With writers, such as Margaret Atwood, Ngugi and Haruki Murakami leading the odds at the bookmakers, Ishiguro was a surprise choice. The 62-year-old writer who has written eight books that have been translated into over 40 languages said the award was ‘flabbergasting flattering’. He said he hoped the Nobel Prize would be a force for good.

He said, “The world is in a very uncertain moment and I would hope all the Nobel prizes would be a force for something positive in the world as it is at the moment. I’ll be deeply moved if I could in some way be part of some sort of climate this year in contributing to some sort of positive atmosphere at a very uncertain time.”

Born in Nagasaki, Japan, in 1954, he moved to England with his family when his father was offered a post as an oceanographer in Surrey. He read English and philosophy at the University of Kent after a year’s gap that included working as a grouse beater for the Queen Mother at Balmoral.

He has an MA in creative writing at the University of East Anglia, where his tutors were Malcolm Bradbury and Angela Carter.
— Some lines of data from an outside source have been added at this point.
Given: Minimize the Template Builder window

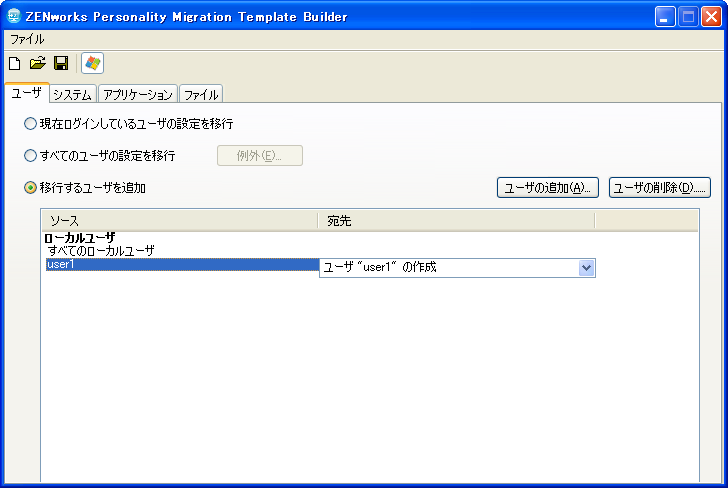Looking at the screenshot, I should tap(665, 17).
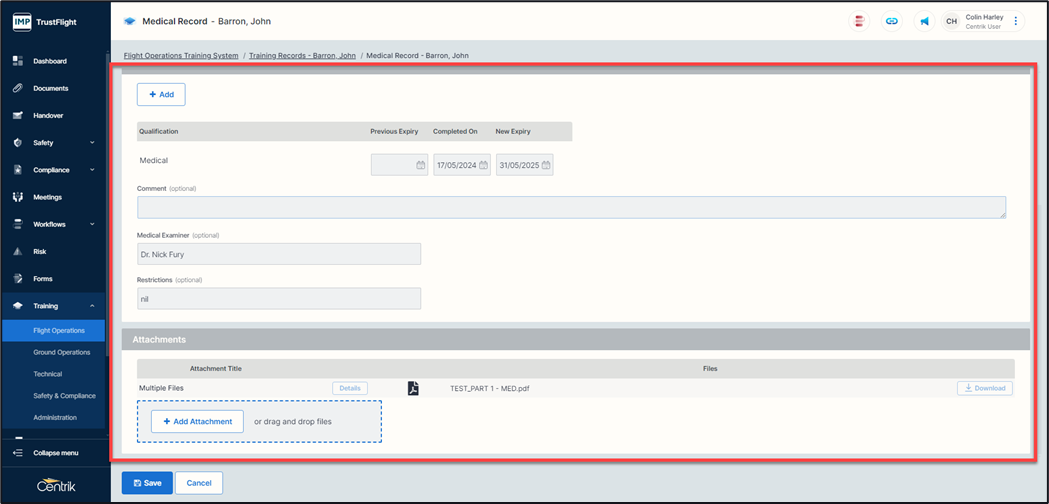The width and height of the screenshot is (1049, 504).
Task: Open the user menu three-dots icon
Action: tap(1016, 21)
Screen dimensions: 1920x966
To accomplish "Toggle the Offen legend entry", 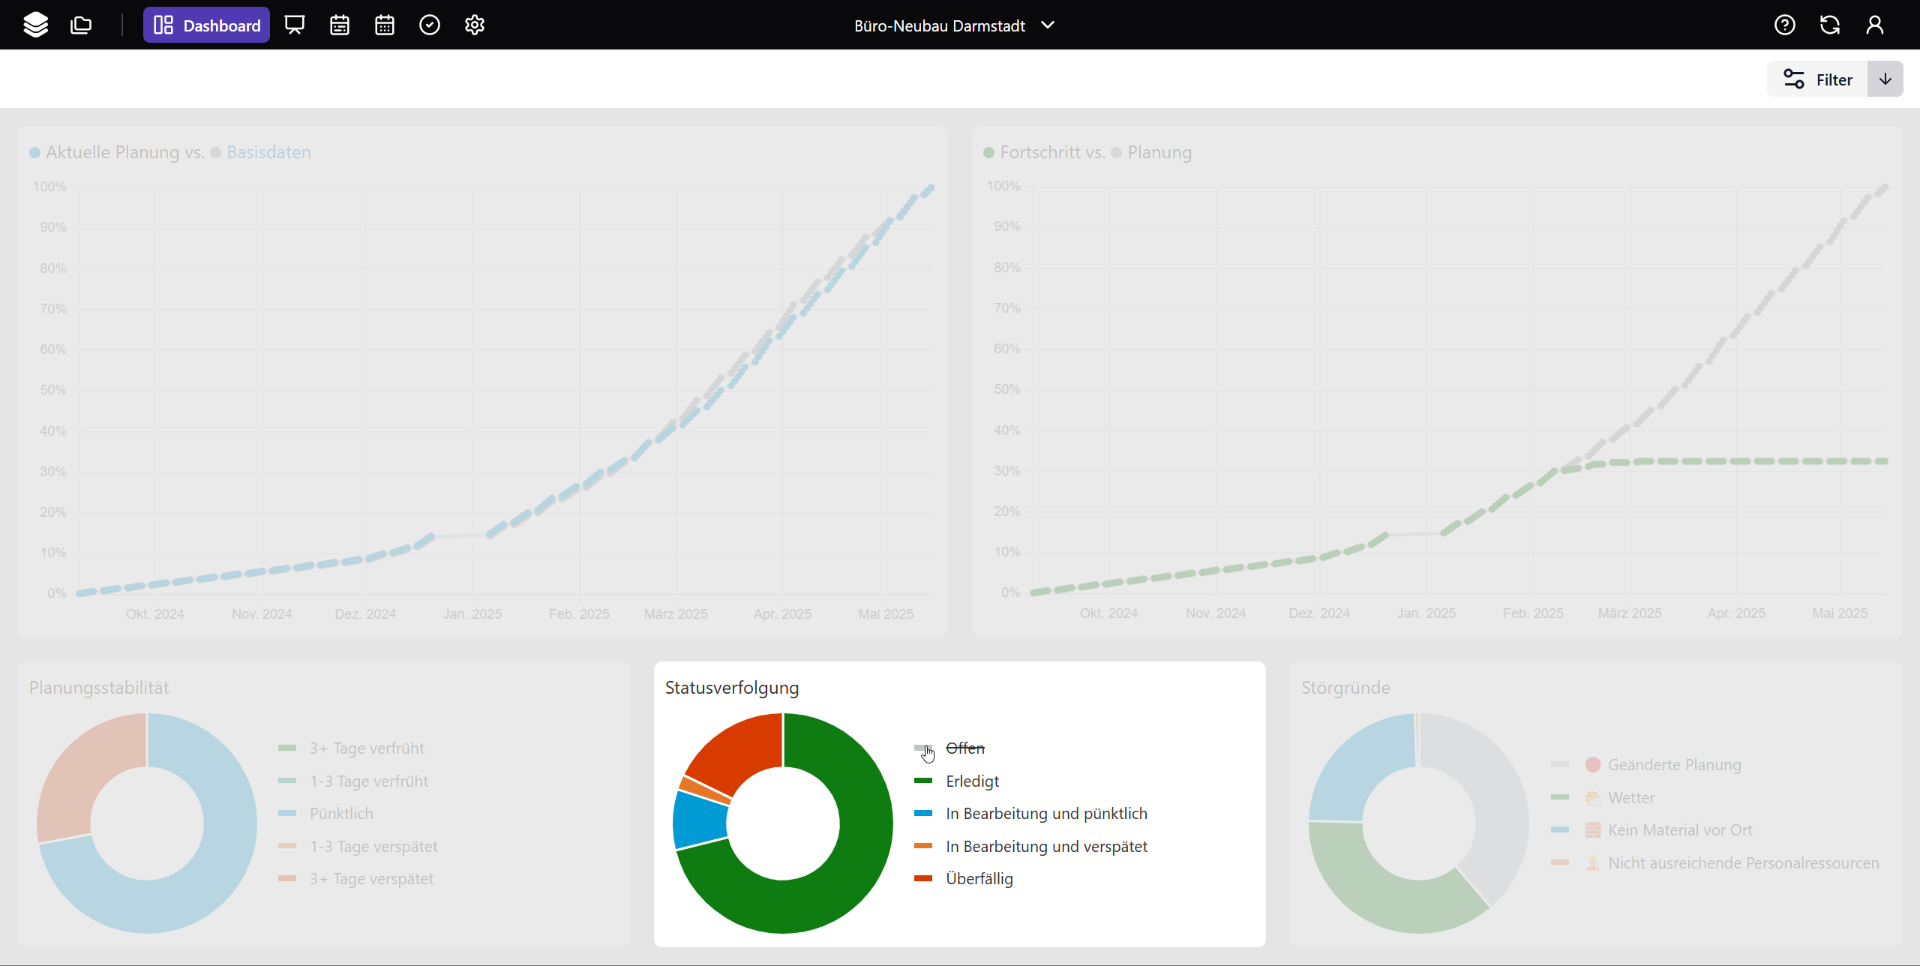I will [964, 748].
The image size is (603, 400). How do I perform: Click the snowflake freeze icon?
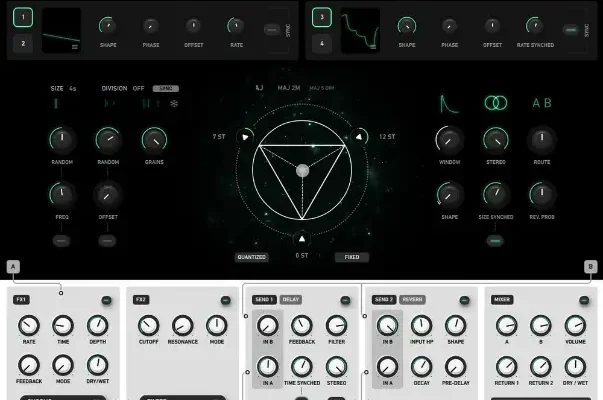(174, 102)
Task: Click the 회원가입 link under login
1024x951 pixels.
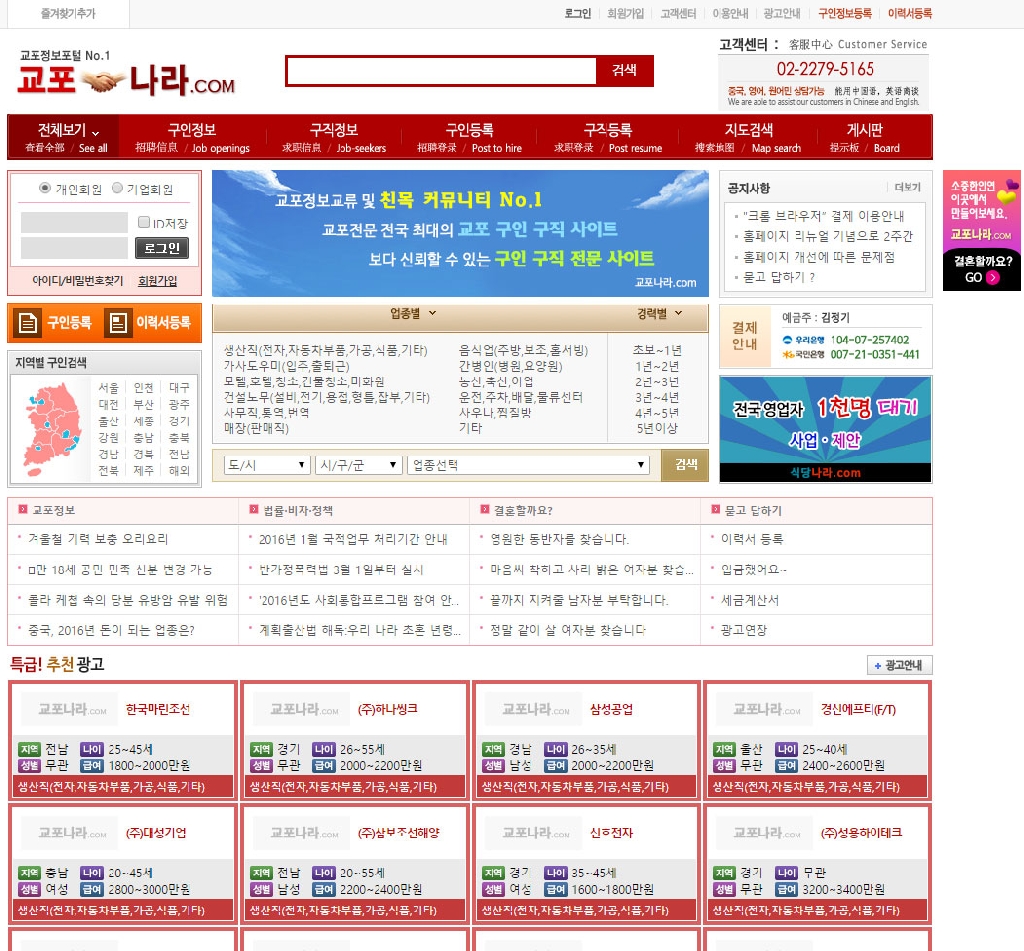Action: tap(157, 281)
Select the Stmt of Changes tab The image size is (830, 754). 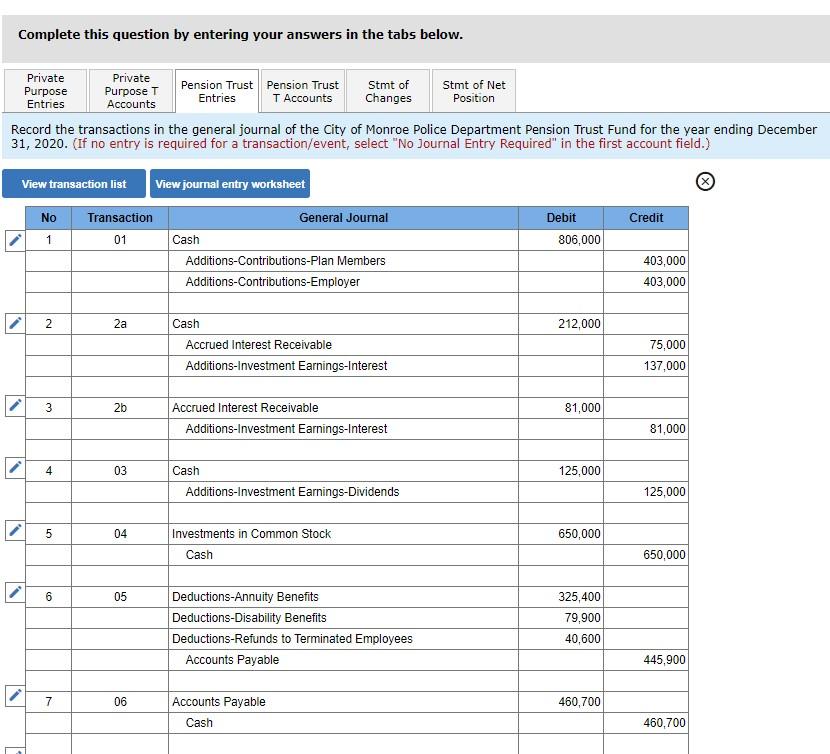coord(388,90)
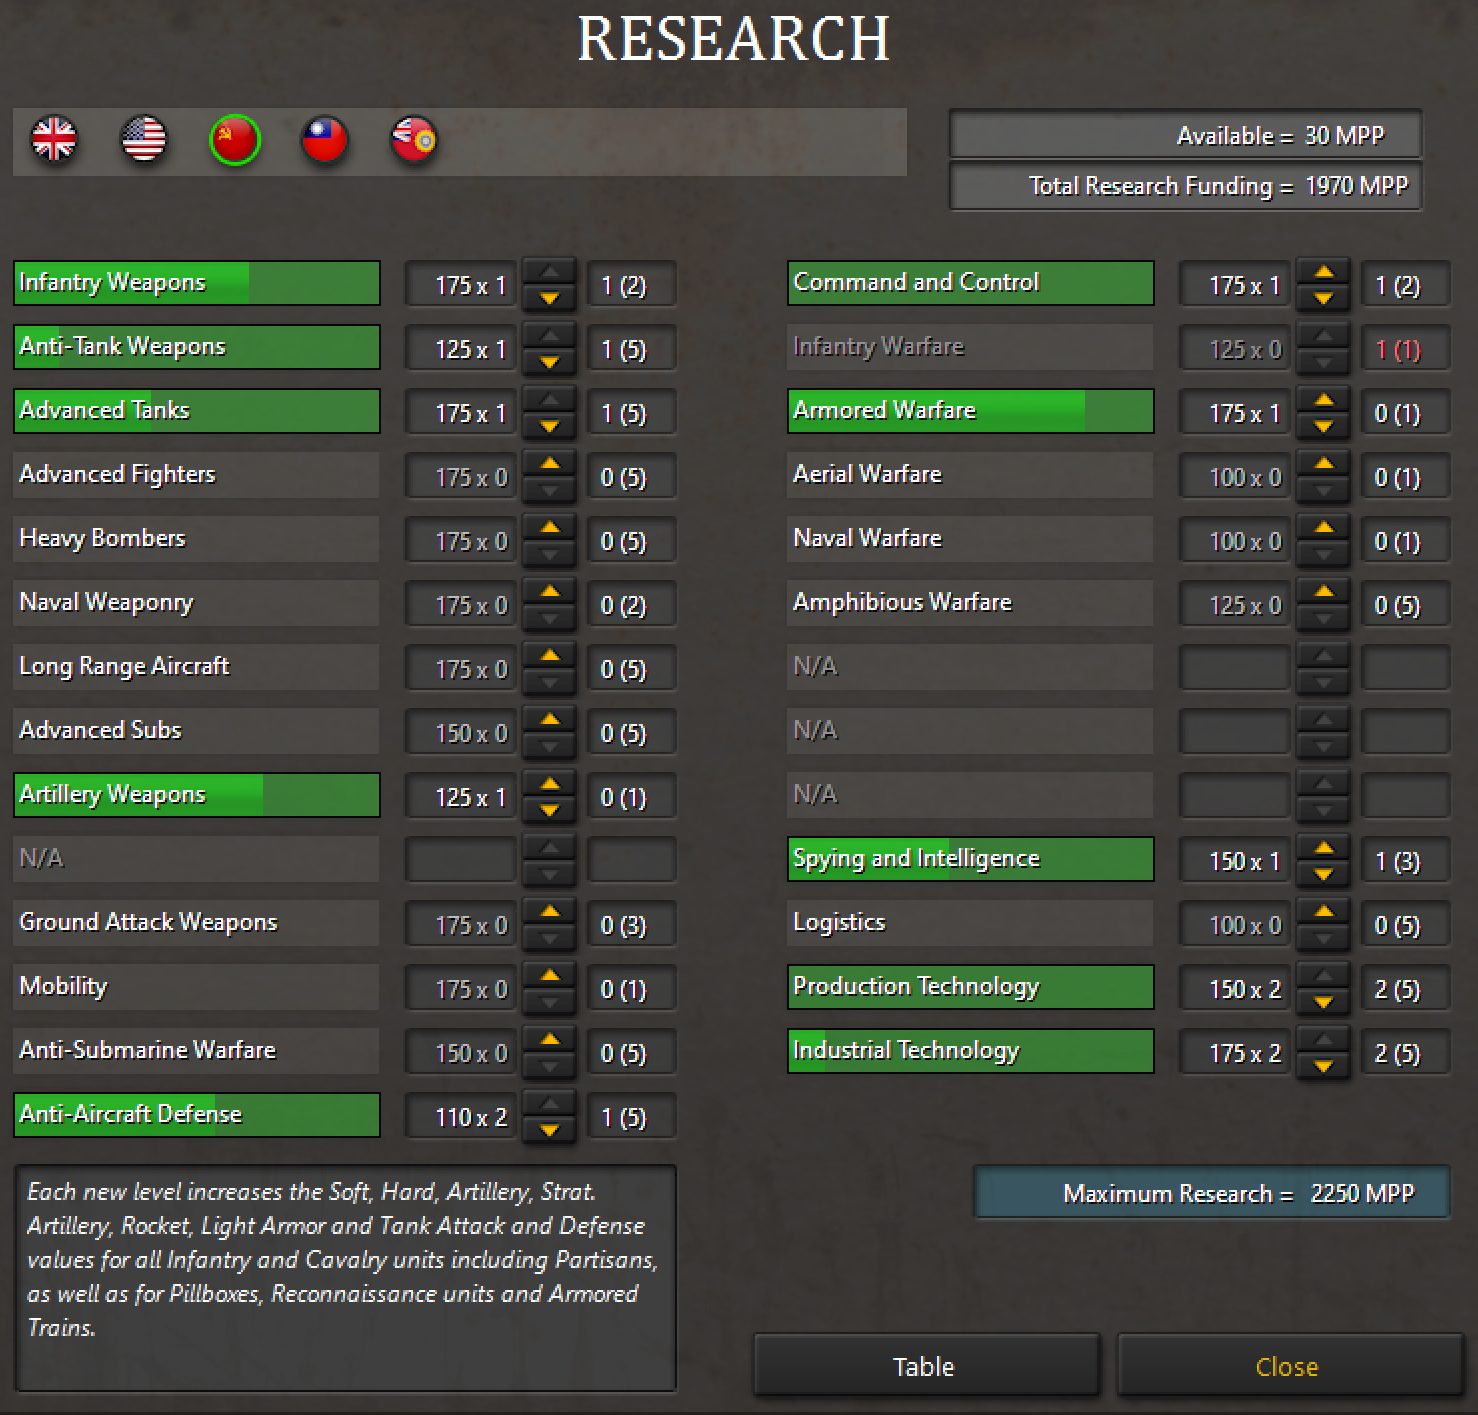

His thesis became his critically acclaimed first novel, A Pale View of Hills, published in 1982. He won the Booker Prize in 1989 for The Remains of the Day.

Kazuo Ishiguro’s works, which includes scripts for film and television, looks at themes of memory, time and self-delusion.The Nobel committee praised his latest book The Buried Giant, which was released in 2015, for exploring “how memory relates to oblivion, history to the present, and fantasy to reality”.